Mais la nomination d’Édouard Philippe est surtout celle d’un homme qui, ayant franchi le Rubicon, dépend désormais uniquement du président de la République. Il ne peut s’appuyer sur aucune force politique extérieure. Les Républicains lui tournent le dos, les "macronistes pur jus" ne le comptent pas parmi les leurs, et l’aile gauche de la future majorité le regarde avec méfiance, lui qui se revendique comme" homme de droite".

Voilà pourquoi le premier ministre prend le risque que Matignon ne soit qu’une dépendance de l’Élysée ; une chambre d’application des décisions présidentielles, sur le mode la formule ciselée de Jacques Chirac : "je décide il exécute".

Plus largement, l'on peut s'interroger sur la réalité de la "rupture avec la vieille politique", promise tout au long de la campagne. Repassons le film de ces derniers jours :

- Tensions et marchandage autour d'un accord électoral avec le Modem, après avoir juré qu'un tel accord n'existait pas.

- Investitures aux législatives : prime donnée aux ralliés de la première heure, c'est-à-dire la récompense non du mérite ou du talent, mais de l'intuition et du sens de la chronologie.

- Déstabilisation des adversaires, en débauchant l'un des leurs. Emmanuel Macron, d'ailleurs ne s'en cachait pas, dans cette séquence issue du documentaire diffusé jeudi dernier dans Envoyé Spécial sur France 2 :

Questions, enfin, sur le "renouvellement" au sein de l'appareil d’État. A ce jour, Emmanuel Macron a procédé à 6 nominations : 6 hommes, 4 énarques, dont l’un est à la tête du gouvernement. L’épine dorsale du" système Macron", pour ce que l’on en connaît jusqu’à présent, est donc issue du même moule. "Un chamboule tout qui ne chamboule pas grand-chose", résume l'eurodéputé PS Emmanuel Maurel, qui tient chronique dans le journal l'Opinion.
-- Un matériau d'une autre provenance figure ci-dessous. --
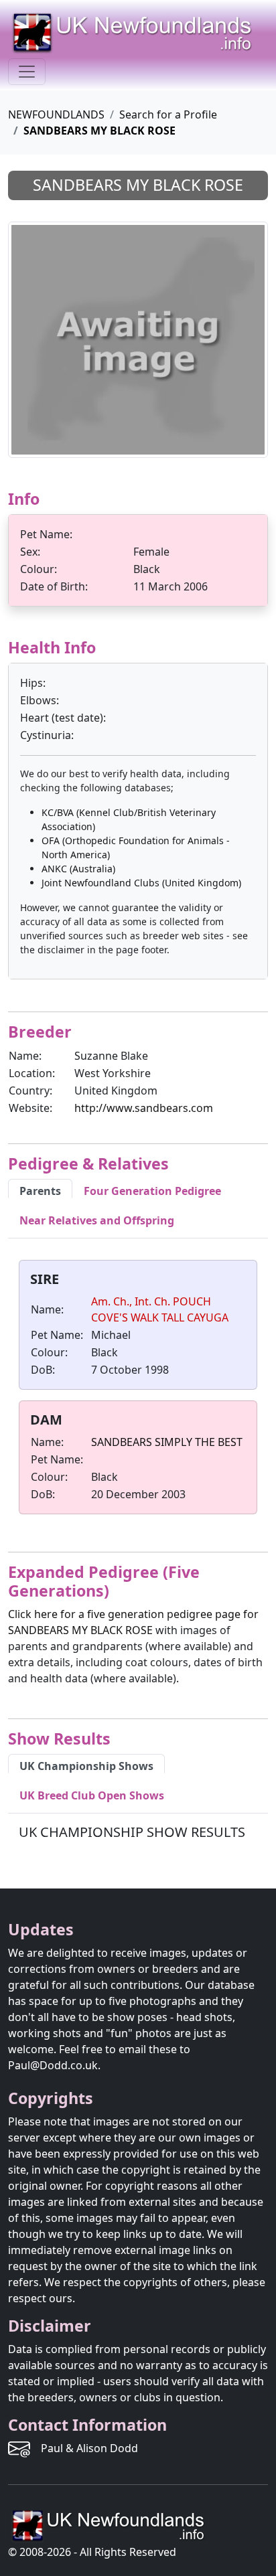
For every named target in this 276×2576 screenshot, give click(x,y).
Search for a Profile (168, 114)
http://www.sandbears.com (143, 1108)
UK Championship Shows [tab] (86, 1766)
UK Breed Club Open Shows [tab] (91, 1795)
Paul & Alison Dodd (89, 2448)
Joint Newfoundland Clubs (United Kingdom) (141, 882)
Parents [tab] (40, 1191)
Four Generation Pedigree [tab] (152, 1191)
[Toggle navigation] (27, 71)
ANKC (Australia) (78, 868)
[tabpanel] (138, 1389)
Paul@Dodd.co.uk (53, 2065)
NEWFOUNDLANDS (56, 114)
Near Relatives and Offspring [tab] (96, 1220)
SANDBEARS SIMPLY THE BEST (167, 1442)
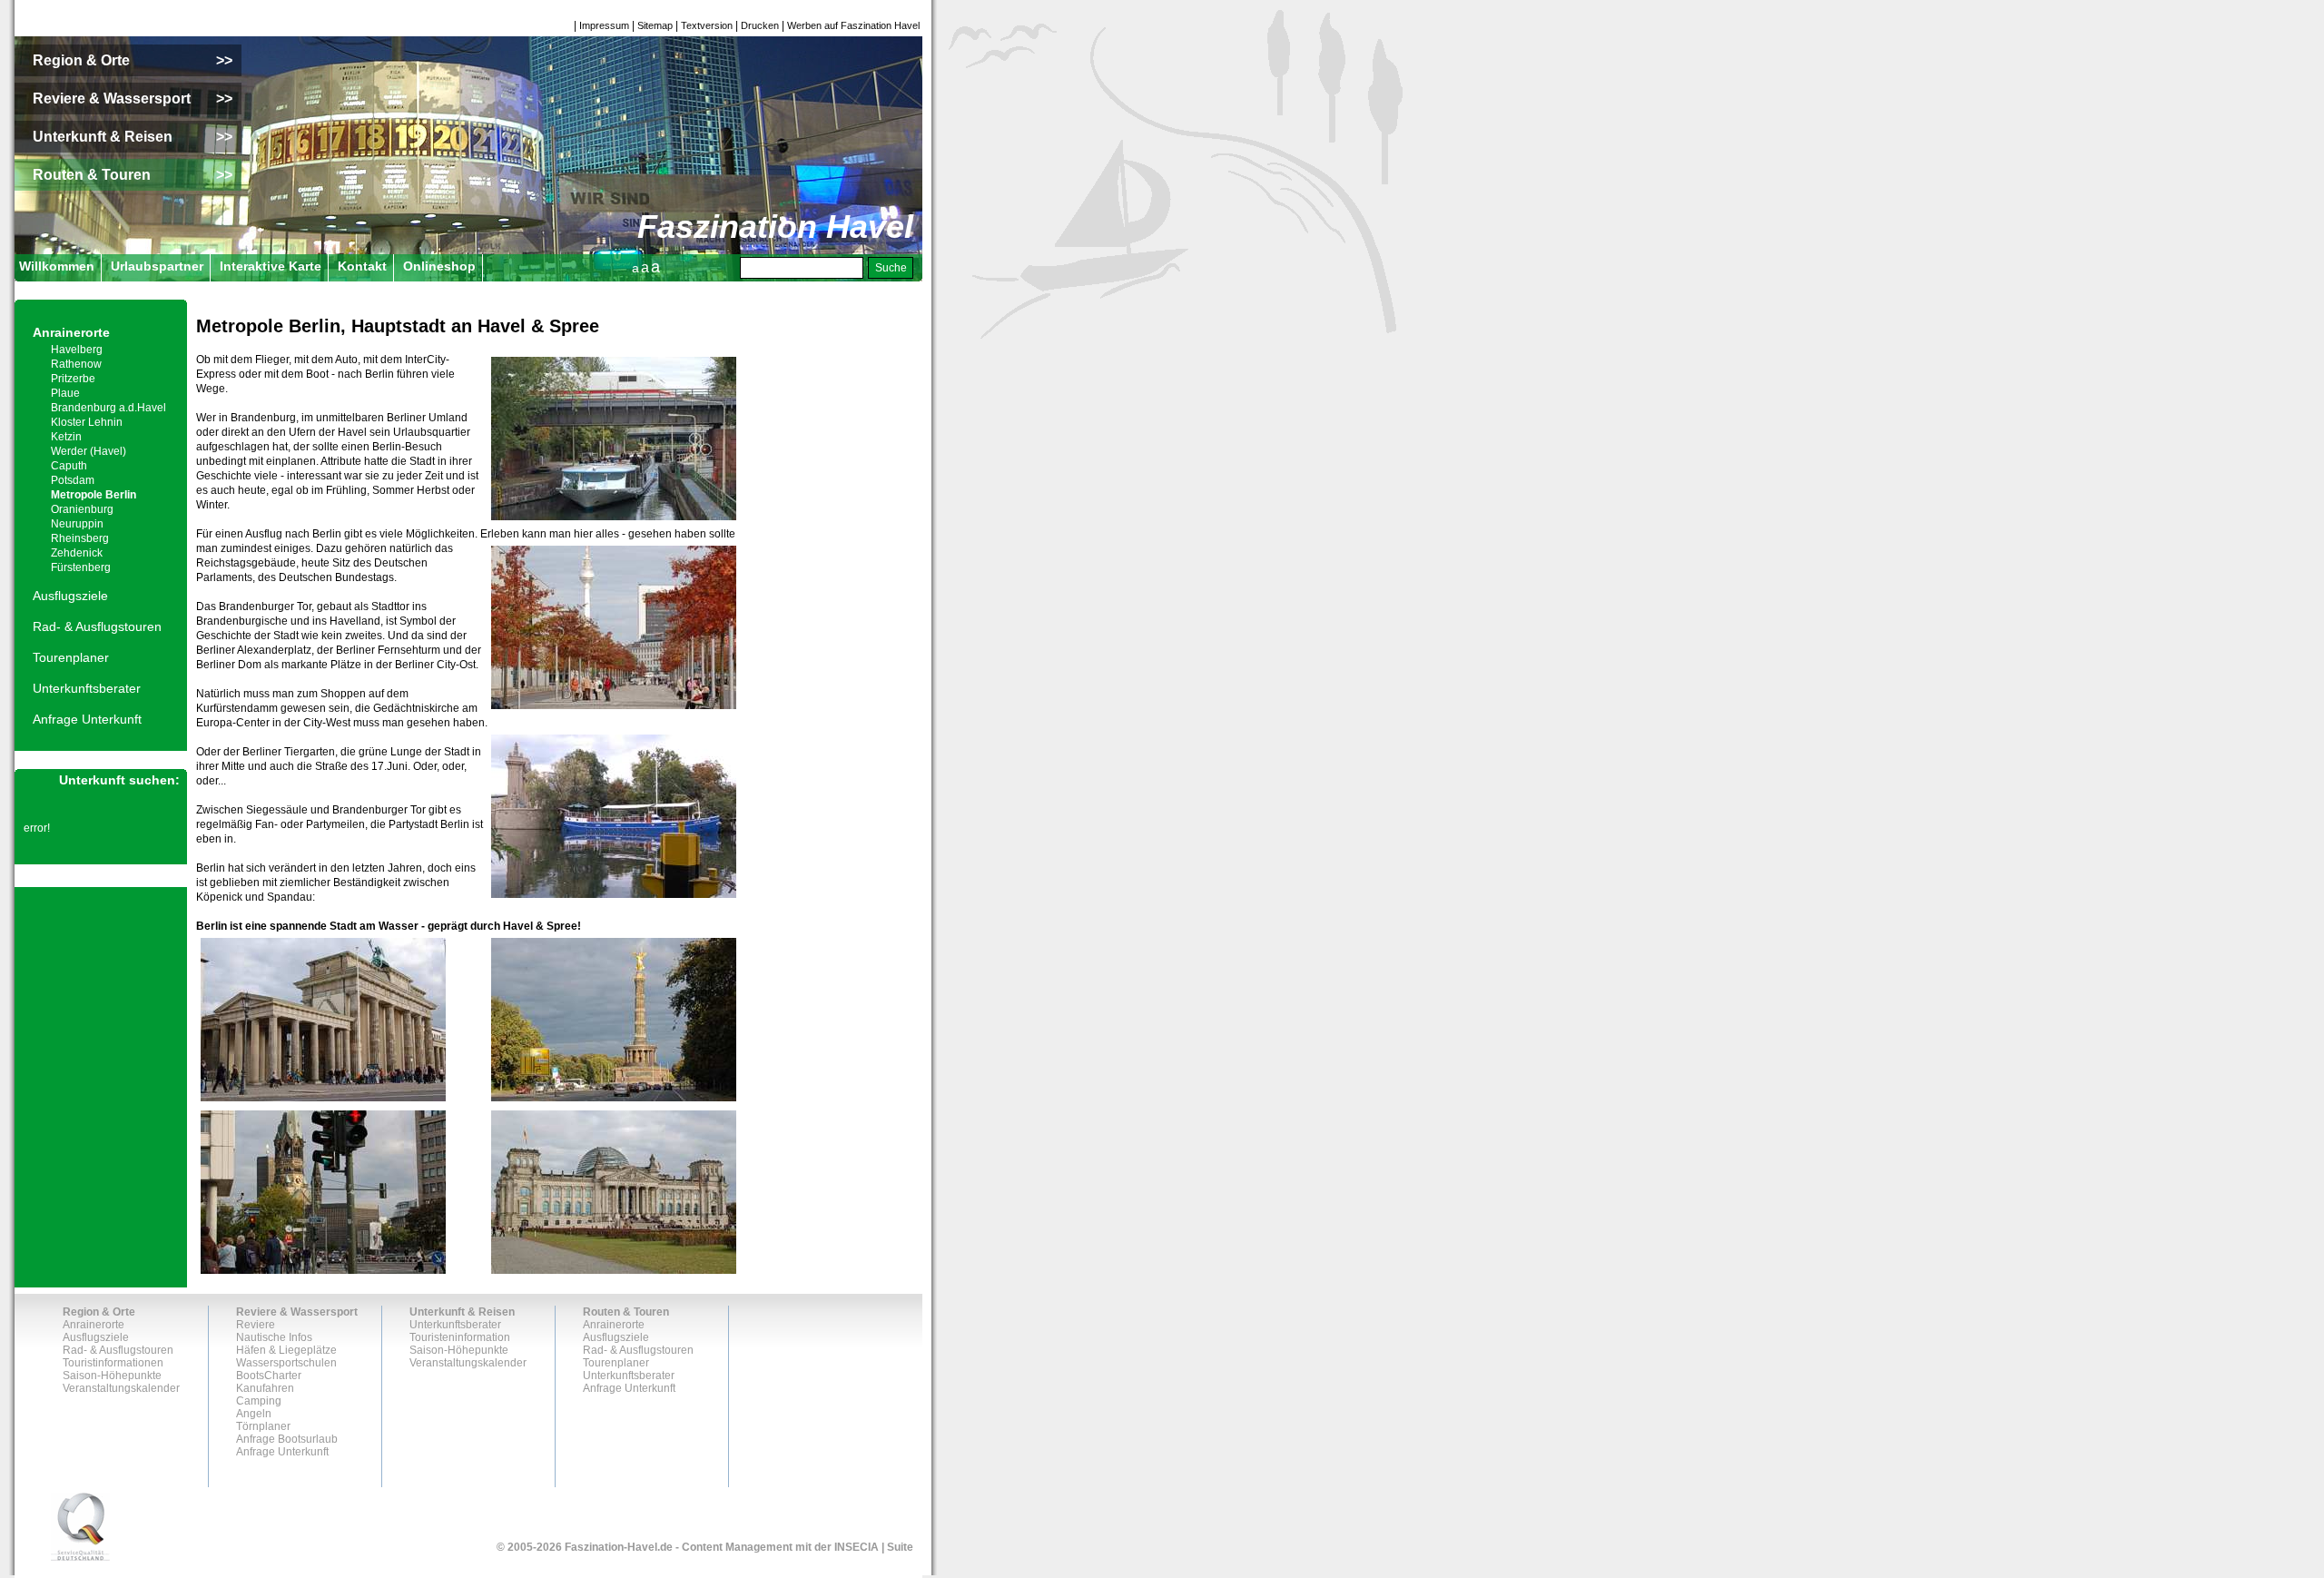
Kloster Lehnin (87, 422)
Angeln (253, 1413)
Et si finalement le renouvellement était là ? Par ces nominations, le chef de l’État s'affranchit de l'air du temps. Bouscule cette doxa qui veut que les sur-diplômés soient les dernières personnes à qui il faudrait confier des responsabilités.

Emmanuel Macron avait promis d’être un président "jupitérien" ; en nommant Édouard Philippe, il s’adjuge plutôt la place du soleil, au centre, tandis que les débris et les restes des vieux partis lui tournent autour.